The resource-heavy TSX struggled as sluggish global economic growth reduced demand for commodities of all types, from copper to iron ore. The resource component of the TSX will likely continue to underperform until economic prospects improve. But there are reasons to be optimistic on that front. Mackenzie Investments’ Chief North American Investment Strategist, Norman Raschkowan, believes a new $570-billion infrastructure-spending program that the Chinese government launched in September may stabilize industrial commodity prices with the country’s economy picking up steam in the spring. If that happens, demand for resources may accelerate again and potentially carry the S&P/TSX higher in 2013.

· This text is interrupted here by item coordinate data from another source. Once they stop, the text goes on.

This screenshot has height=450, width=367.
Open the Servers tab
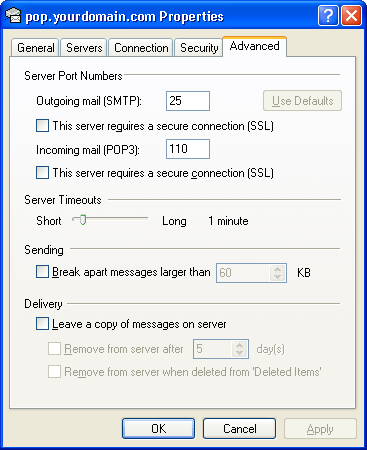point(84,48)
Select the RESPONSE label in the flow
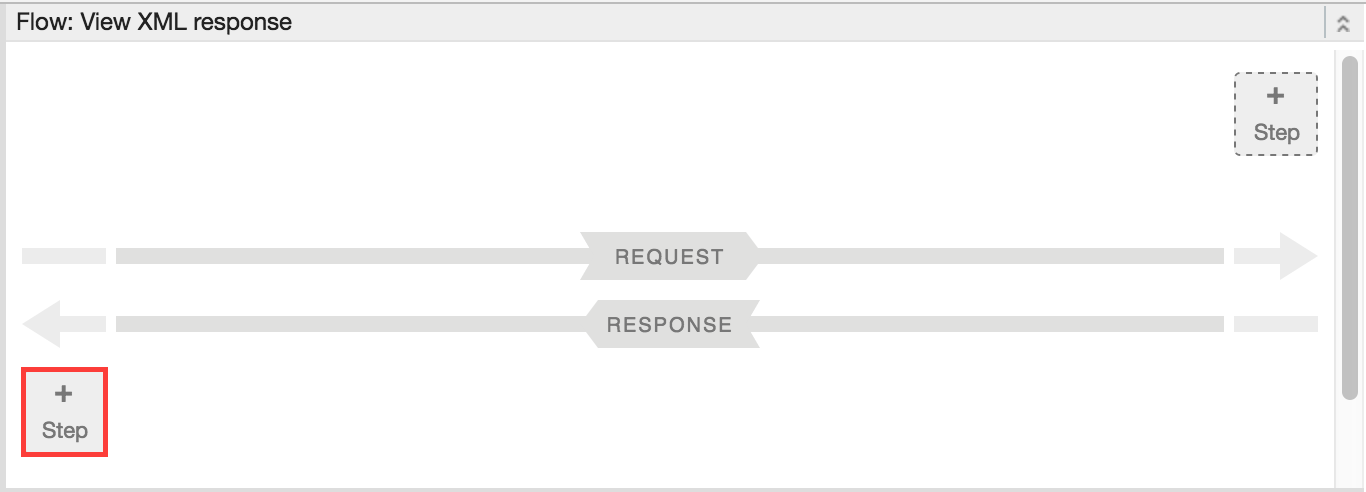Screen dimensions: 1366x492 click(x=669, y=324)
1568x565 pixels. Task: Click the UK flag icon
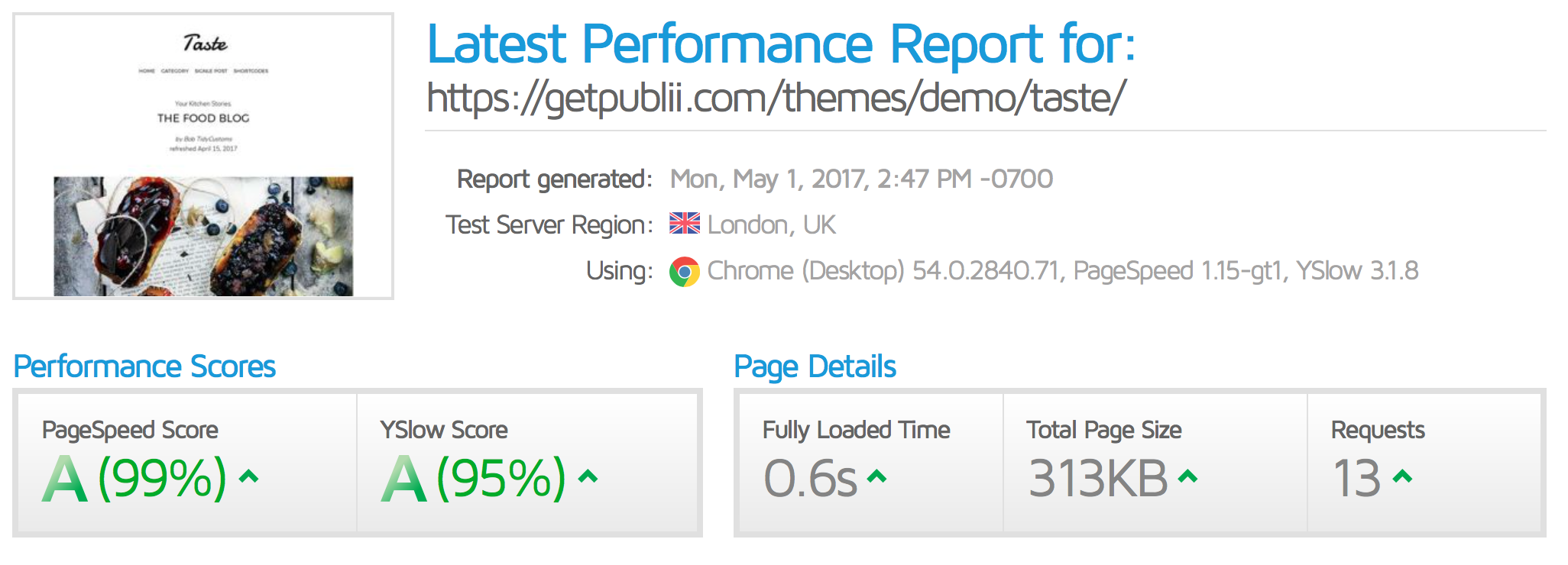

While the resources component of the TSX disappointed investors in 2012, the financial sector did not. In fact, Raschkowan notes that Canada’s major banks posted solid earnings gains and began to reward investors earlier this year when they started to increase their dividend payouts. “As a group they had returns that are similar to how the US market did in 2012,” notes Raschkowan. “Now we’re seeing the first increases in what may be a multi-year trend of regular bank dividend increases.”
And as the year drew to a close, two positive trends started to emerge that could benefit long-term investors. The first saw the US unemployment rate fall below 8% for the first time since 2009 in October, even though American economic growth is not strong. In November the Canadian economy posted what economists called “blockbuster” job growth, with the Paris-based Organization for Economic Co-operation and Development predicting that Canada will lead the G7 for the next half century with real gross domestic product growing by 2.2% on average annually.
Of course, despite that bullish outlook the direction of the Canadian economy is heavily influenced by how our largest trading partner’s economy performs. But Raschkowan believes US growth will continue to grow in 2013, in part thanks to low interest rates, an expanding housing sector and growing low-cost energy reserves.
Even if predictions of slow-and-steady growth do materialize, it is impossible to predict how the S&P/TSX Composite will perform in any given year. That’s why it’s important for investors to take a hard look at the market rallies that took place outside of Canada in 2012, and ensure that their portfolios are diversified to take advantage of that growth. There are many quality investing products that can help you do that. And it’s a topic you may want to talk to your advisor about as 2013 begins.